Em crônica da semana passada, na página 2 ("Quem paga o pacto"), toquei perifericamente num assunto que continua a provocar polêmica, inclusive com manifestos de militares da reserva, que são contra, e com o massivo apoio de vários e numerosos setores da sociedade, que são a favor.
A Comissão da Verdade, que ainda não entrou em funcionamento, mas é exigida e combatida por interessados numa ou noutra solução, ameaça um tema que fatalmente provocará debates -e queiram os fados que fique apenas nos debates, até que surja uma solução consensual.
Tomando conhecimento das opiniões veiculadas na mídia e em reuniões que especificamente tratam do caso, desconfio que o terreno seja movediço, uma vez que há margem para equívocos sempre que se apela para "a verdade". O próprio Cristo, no processo que o levou à morte no Calvário, deixou sem resposta a pergunta de Pilatos: "Quid est veritas?" -o que é a verdade?
No caso em questão, alguns militares e civis nostálgicos dos tempos duros da repressão política acreditam que se trata de um revanchismo, do olho por olho, dente por dente; uma vez que o resultado da comissão possa gerar processos na Justiça, é de boa doutrina que certos crimes não prescrevam.
Mortes, torturas, desaparecimentos e exílios são atentados habituais nos regimes de força, tanto os da direita como os da esquerda: exemplos antigos e atuais são do conhecimento geral.

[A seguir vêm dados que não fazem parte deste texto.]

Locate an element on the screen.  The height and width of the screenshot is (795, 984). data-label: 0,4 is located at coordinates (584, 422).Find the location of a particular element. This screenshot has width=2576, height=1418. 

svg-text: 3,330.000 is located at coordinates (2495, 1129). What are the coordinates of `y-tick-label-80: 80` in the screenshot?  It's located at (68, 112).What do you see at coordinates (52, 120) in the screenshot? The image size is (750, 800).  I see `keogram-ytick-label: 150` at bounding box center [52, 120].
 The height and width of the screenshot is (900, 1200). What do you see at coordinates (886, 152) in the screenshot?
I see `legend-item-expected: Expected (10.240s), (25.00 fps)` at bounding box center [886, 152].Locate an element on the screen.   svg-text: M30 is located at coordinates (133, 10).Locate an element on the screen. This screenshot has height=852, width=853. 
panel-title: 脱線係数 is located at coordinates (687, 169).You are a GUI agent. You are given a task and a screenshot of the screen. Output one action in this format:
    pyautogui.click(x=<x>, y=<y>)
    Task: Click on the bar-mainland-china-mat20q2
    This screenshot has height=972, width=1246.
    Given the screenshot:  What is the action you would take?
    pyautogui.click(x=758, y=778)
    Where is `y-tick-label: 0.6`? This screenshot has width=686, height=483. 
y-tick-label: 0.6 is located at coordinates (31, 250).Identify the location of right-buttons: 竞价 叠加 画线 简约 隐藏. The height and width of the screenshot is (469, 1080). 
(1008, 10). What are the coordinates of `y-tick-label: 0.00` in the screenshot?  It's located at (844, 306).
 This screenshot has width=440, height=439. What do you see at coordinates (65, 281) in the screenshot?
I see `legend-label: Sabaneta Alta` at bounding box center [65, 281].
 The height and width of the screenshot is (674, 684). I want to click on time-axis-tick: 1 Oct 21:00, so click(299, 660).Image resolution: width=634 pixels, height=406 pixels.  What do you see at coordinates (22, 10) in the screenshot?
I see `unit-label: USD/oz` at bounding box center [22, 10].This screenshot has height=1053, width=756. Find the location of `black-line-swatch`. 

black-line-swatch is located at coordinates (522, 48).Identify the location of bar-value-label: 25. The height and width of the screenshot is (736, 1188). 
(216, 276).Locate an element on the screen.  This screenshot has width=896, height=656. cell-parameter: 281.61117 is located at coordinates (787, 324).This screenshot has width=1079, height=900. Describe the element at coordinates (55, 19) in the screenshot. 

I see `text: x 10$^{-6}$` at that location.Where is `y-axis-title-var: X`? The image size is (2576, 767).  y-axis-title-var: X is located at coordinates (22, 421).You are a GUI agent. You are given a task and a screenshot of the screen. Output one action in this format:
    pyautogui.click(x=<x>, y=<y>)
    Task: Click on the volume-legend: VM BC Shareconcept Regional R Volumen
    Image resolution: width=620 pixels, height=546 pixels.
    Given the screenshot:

Um país que se proclama democrático e moderno não pode nem deve esconder a sua história. Milhares de brasileiros clamam pelas vítimas da brutalidade do Estado. Eu inclusive.
É necessário e urgente que atos e fatos do nosso passado recente sejam conhecidos em sua plenitude, não por exigência de uma vingança que pode até ser considerada natural, mas como consciência e exemplo de nossa própria história.
Dentro desse enquadramento, a Comissão da Verdade deve entrar logo em funcionamento para que a nação fique sabendo como e com quem o arbítrio foi instaurado e prevaleceu durante mais de duas décadas.
Acontece que são muitos aqueles que desejam mais, contestando a anistia que foi negociada duramente entre os últimos governos militares (Geisel e Figueiredo) e as lideranças civis, e que, expressando a legítima vontade do povo, tornou possível a redemocratização do país.
Foi aceito por ambos os lados o conceito da anistia plena, geral e irrestrita para todos os crimes políticos de determinado período, cometidos em nome da ordem reinante ou em nome da justiça social e econômica, violentada pela mesma ordem então reinante.
Volta e meia é invocado o exemplo do Tribunal de Nuremberg, que puniu com morte e prisão a barbárie do regime nazista. Não houve pacto, mas uma guerra violenta vencida pelos aliados. As sentenças daquele tribunal, que respeitou inclusive o direito de defesa dos acusados, condenando muitos à forca e outros a diversas graduações de pena, foram um momento digno da própria humanidade.
No caso de Nuremberg, não houve vingança nem justiça retardada. Os nazistas não se entregaram, Roosevelt liderou a cúpula aliada, exigindo a rendição incondicional do adversário, negando-se a qualquer acordo ou negociação com o inimigo.
É sabido que alguns militares e políticos, dentro e fora da Alemanha, incluindo nazistas de primeiríssimo escalão, tentaram antecipar o fim da guerra com um pacto que foi recusado prontamente pelo "Big Four" (Roosevelt, Stálin, Churchill e de Gaulle), apesar das centenas de milhares de vítimas dos dois lados que ainda seriam sacrificadas.
No caso do Brasil, sobretudo após a decretação do AI-5, de 13 de dezembro de 1968, surgiram vários movimentos e tentativas (algumas desesperadas) de derrubar a ditadura com a luta armada (várias, por sinal), que deram aos militares o pretexto para o brutal endurecimento do regime, que afinal caiu de podre, mas ainda em condições de negociar com a nação a anistia.
Quanto mais o governo de dona Dilma retardar o funcionamento pleno, efetivo e justo da Comissão da Verdade, maior será o risco de uma fenda na sociedade, colocando-se o país à disposição de demagogos e aventureiros, fardados ou não, de um ou de outro lado.